Gegen diese Entscheidung legte die Sängerin Berufung beim Oberlandesgericht Jena ein. Das OLG Jena gab Helene Fischer in seinem Urteil recht (Urteil v. 18.3.2015, Az. 2 U 674/14).
Das Gericht stützte den Unterlassungsanspruch von Frau Fischer auf eine Beeinträchtigung nach §75 UrhG. Das Abspielen des Lieds „Atemlos“ sei in der konkreten Situation geeignet gewesen, das Ansehen oder den Ruf der Sängerin als ausübende Künstlerin zu gefährden. Ein dafür erforderlicher, nachteiliger Zusammenhang ergäbe sich daraus, dass das Lied als „Stimmungsmacher“ eingesetzt wurde und somit dem Zweck der Veranstaltung diente. Frau Fischer konnte das Gericht davon überzeugen, dass nicht auszuschließen sei, dass ein unbefangener Durchschnittsbeobachter sie aufgrund des Abspielens des Songs „Atemlos“ mit der NPD in Verbindung bringen könne. Dies lies das OLG für eine Ansehensgefährdung genügen.

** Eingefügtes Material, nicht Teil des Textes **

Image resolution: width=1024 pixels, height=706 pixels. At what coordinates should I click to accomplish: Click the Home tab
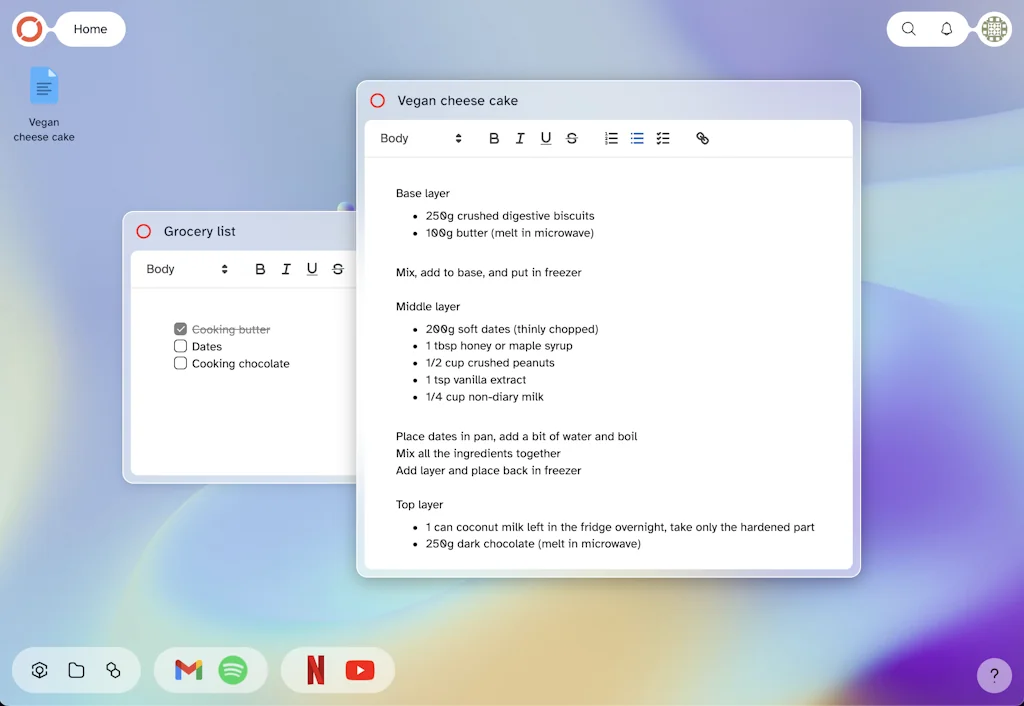90,29
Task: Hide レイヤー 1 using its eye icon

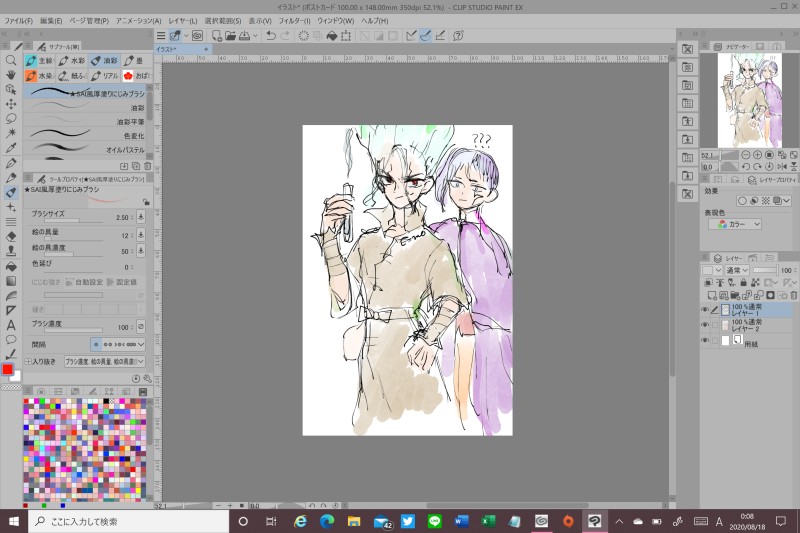Action: click(705, 311)
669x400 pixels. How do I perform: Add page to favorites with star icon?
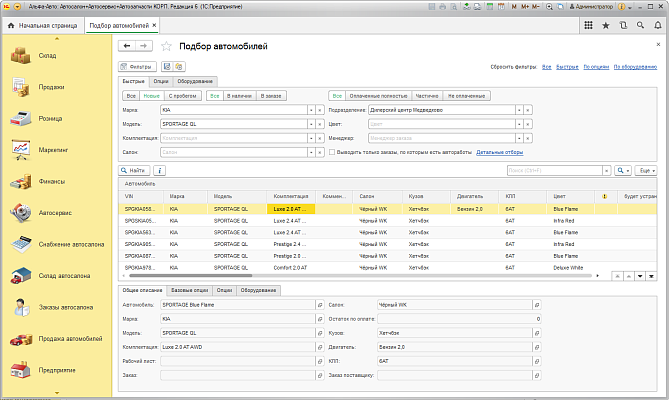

Das ausgerechnet die NPD das Lied verwendet hatte, war für die Entscheidung des Oberlandesgericht Jena jedoch nicht wesentlicher Entscheidungsgrund. Es komme nicht maßgeblich darauf an, welche politische Partei ein Lied nutzt. Als weiteres Beispiel kann die CDU genannt werden. Nach der letzten Bundestagswahl nutzte die Partei das Lied „Tage wie diese“, als Art Siegeshymne, und zog so den Unmut der Toten Hosen auf sich.
Grundsätzlich muss sich jeder Künstler, der sich in der Öffentlichkeit unpolitisch gibt, vor Verwendung seiner Lieder schützen können. Um weiteren Rechtsstreiten vorzubeugen, sollten politische Parteien in Zukunft die Einwilligung von Künstlern einholen, bevor sie deren Lieder im Rahmen von politischen Veranstaltungen abspielen.